▶ WORK TO COMPLETE
Copy each line that contains the string "agent", taking them from the material.

▶ DATA
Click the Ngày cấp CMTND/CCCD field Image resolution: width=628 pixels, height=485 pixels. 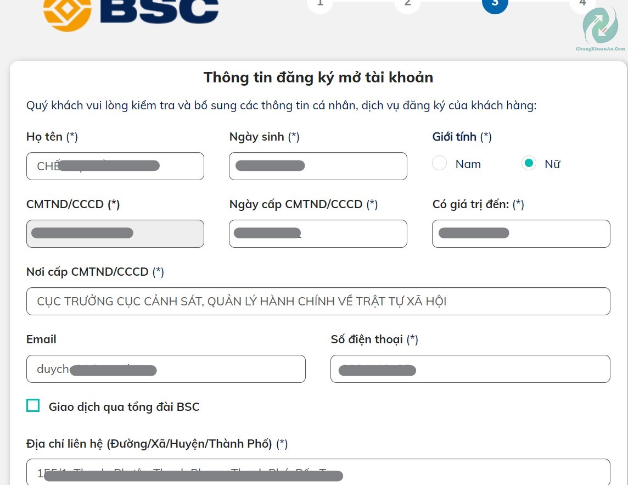point(318,233)
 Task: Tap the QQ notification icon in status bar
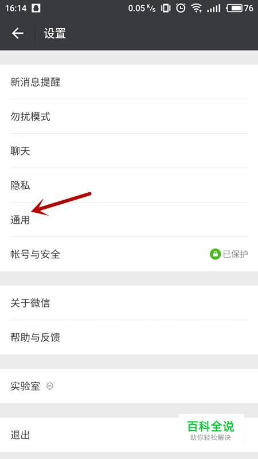tap(36, 8)
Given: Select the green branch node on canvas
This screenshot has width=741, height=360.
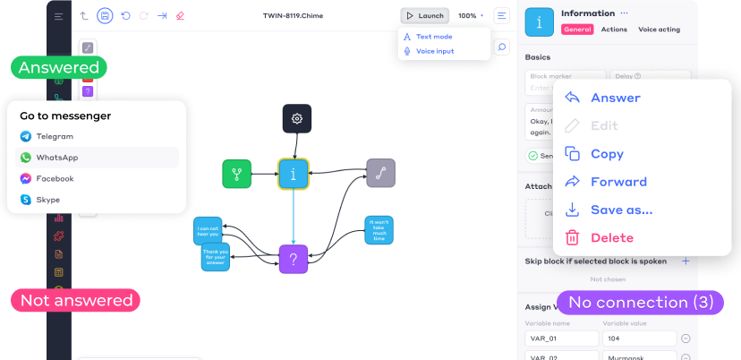Looking at the screenshot, I should coord(236,174).
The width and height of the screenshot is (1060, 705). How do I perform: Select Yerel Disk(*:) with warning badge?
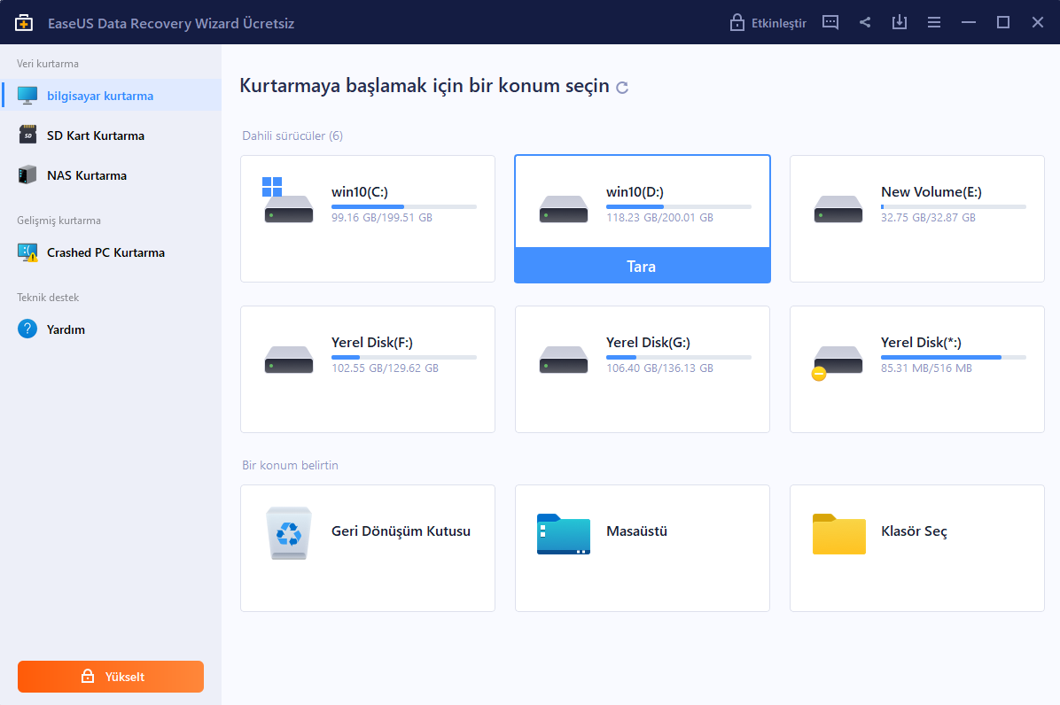pyautogui.click(x=916, y=369)
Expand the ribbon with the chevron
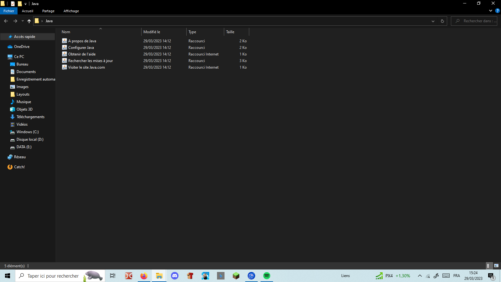501x282 pixels. 491,11
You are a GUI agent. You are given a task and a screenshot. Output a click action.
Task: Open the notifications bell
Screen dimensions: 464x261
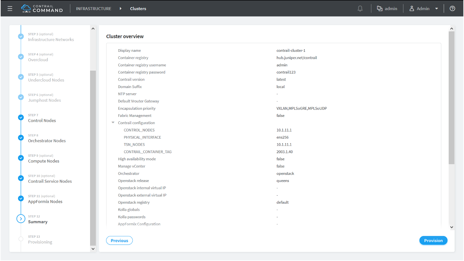click(360, 9)
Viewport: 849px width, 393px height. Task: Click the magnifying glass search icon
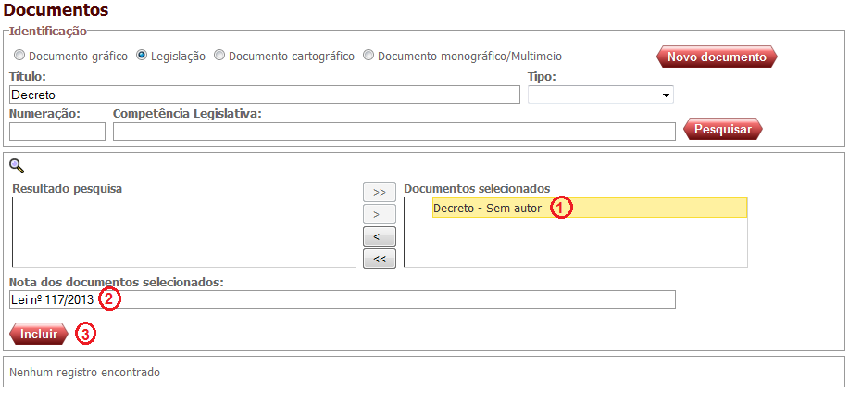[x=17, y=166]
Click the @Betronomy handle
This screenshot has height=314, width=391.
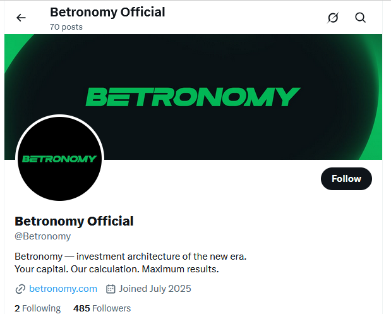42,236
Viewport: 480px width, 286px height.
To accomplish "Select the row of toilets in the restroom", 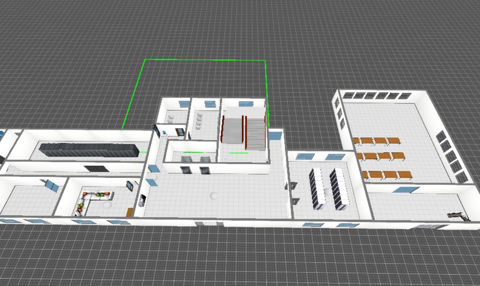I will [200, 121].
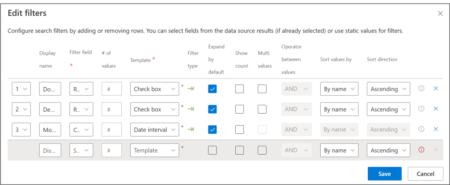
Task: Remove filter row 1 with the X icon
Action: [x=436, y=89]
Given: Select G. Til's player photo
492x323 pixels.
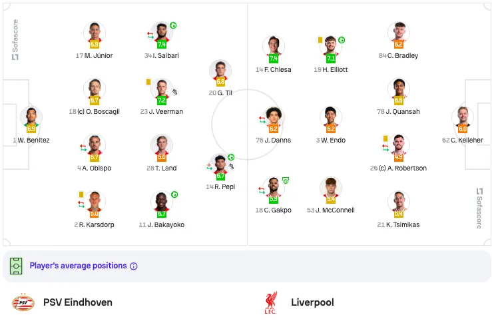Looking at the screenshot, I should click(x=220, y=70).
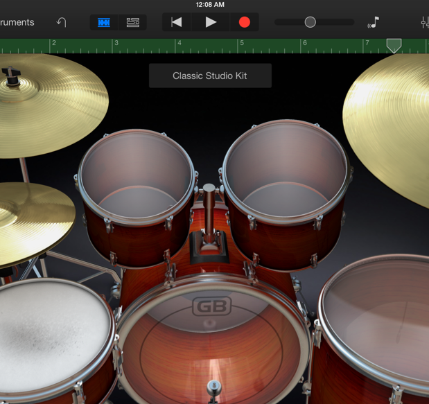Screen dimensions: 429x404
Task: Strike the right ride cymbal
Action: [395, 118]
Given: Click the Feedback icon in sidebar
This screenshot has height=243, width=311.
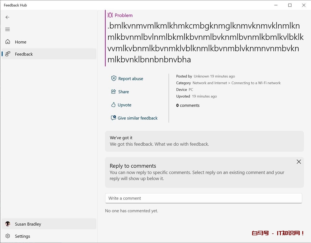Looking at the screenshot, I should [8, 54].
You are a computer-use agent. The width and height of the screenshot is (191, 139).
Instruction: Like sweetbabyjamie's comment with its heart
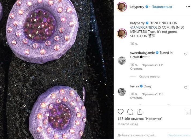[x=186, y=54]
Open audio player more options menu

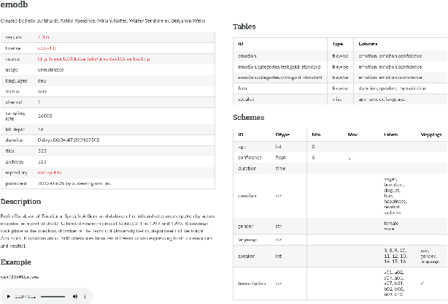point(86,296)
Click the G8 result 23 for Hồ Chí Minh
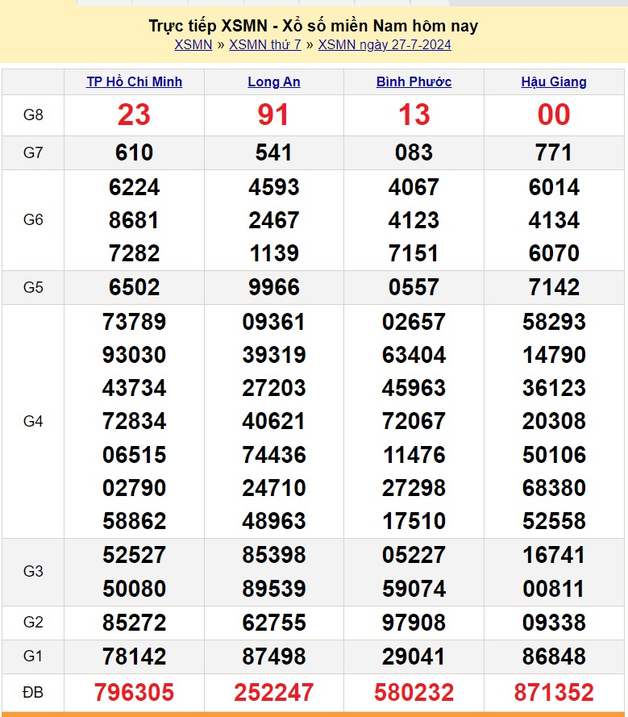The image size is (628, 717). point(134,115)
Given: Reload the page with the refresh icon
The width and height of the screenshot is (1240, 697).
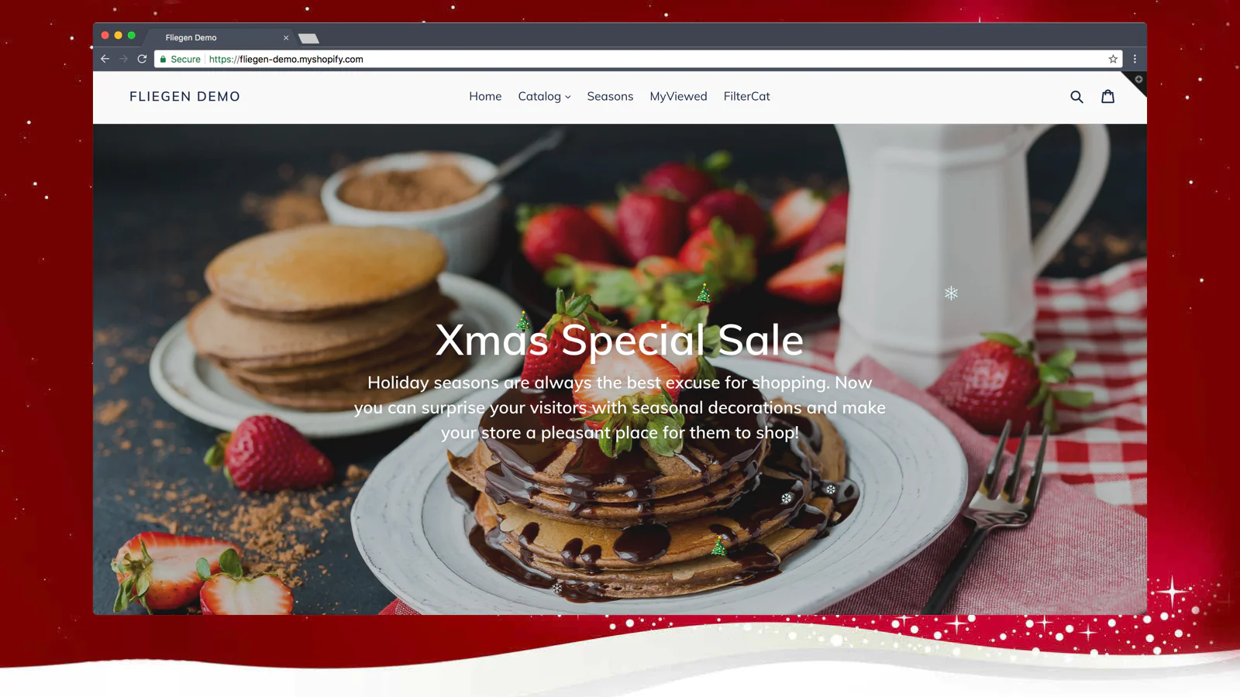Looking at the screenshot, I should [x=142, y=59].
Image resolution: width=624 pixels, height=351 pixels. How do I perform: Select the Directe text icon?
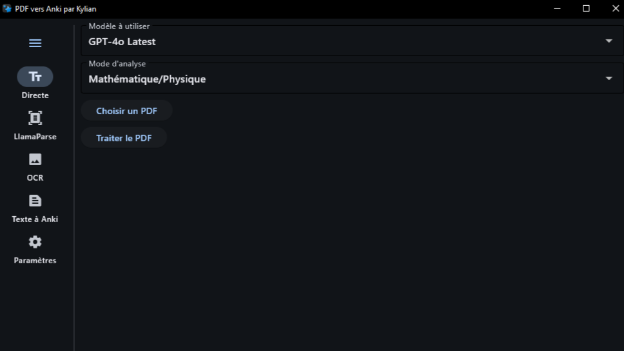pyautogui.click(x=35, y=77)
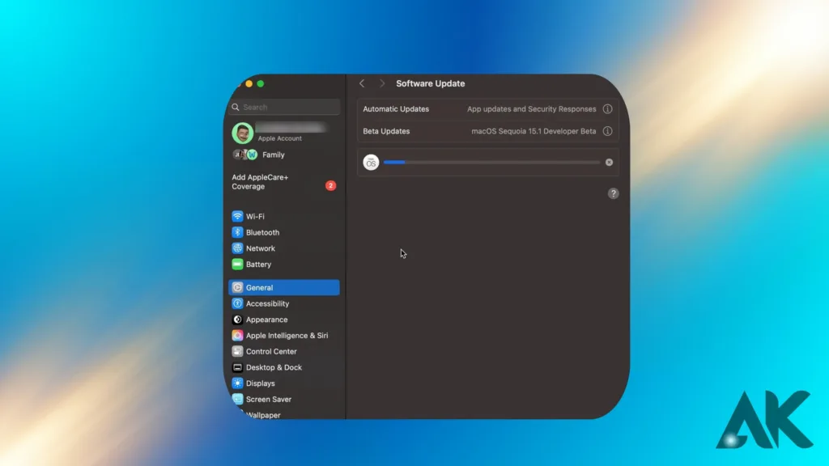Go back using the left chevron
The image size is (829, 466).
click(362, 83)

▶ OUTPUT FOR THIS TASK
You are a GUI agent. You are given a task and a screenshot. Output a click action.
You are a computer-use agent. The width and height of the screenshot is (191, 139).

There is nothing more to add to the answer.